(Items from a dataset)

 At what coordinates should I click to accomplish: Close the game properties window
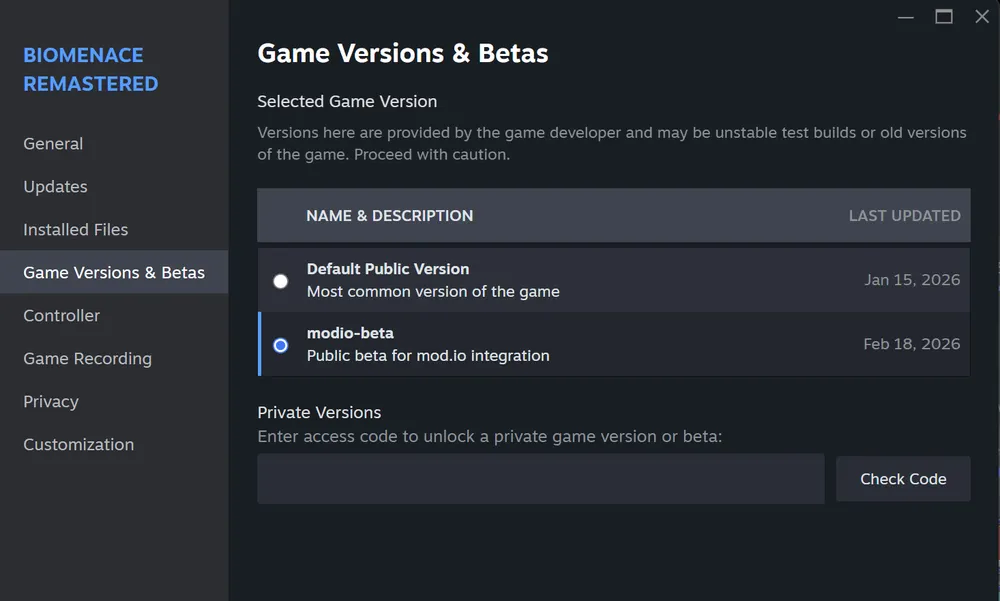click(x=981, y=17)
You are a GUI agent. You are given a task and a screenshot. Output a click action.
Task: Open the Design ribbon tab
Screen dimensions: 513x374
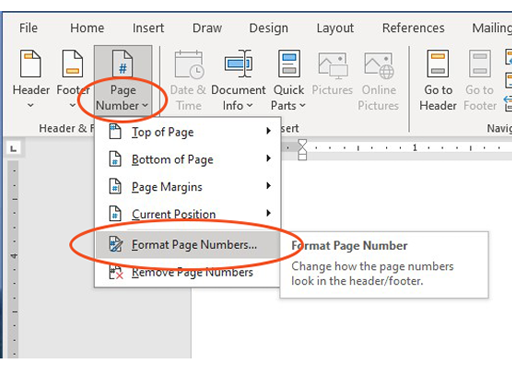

Directions for this task => Your response must reproduce every line of the data exactly, with images omitted.

Answer below =>
 At what coordinates should I click to accomplish: Close the game properties window
click(x=981, y=17)
You are a GUI agent. You are given a task and a screenshot. Output a click action.
Task: Open the Design ribbon tab
Screen dimensions: 513x374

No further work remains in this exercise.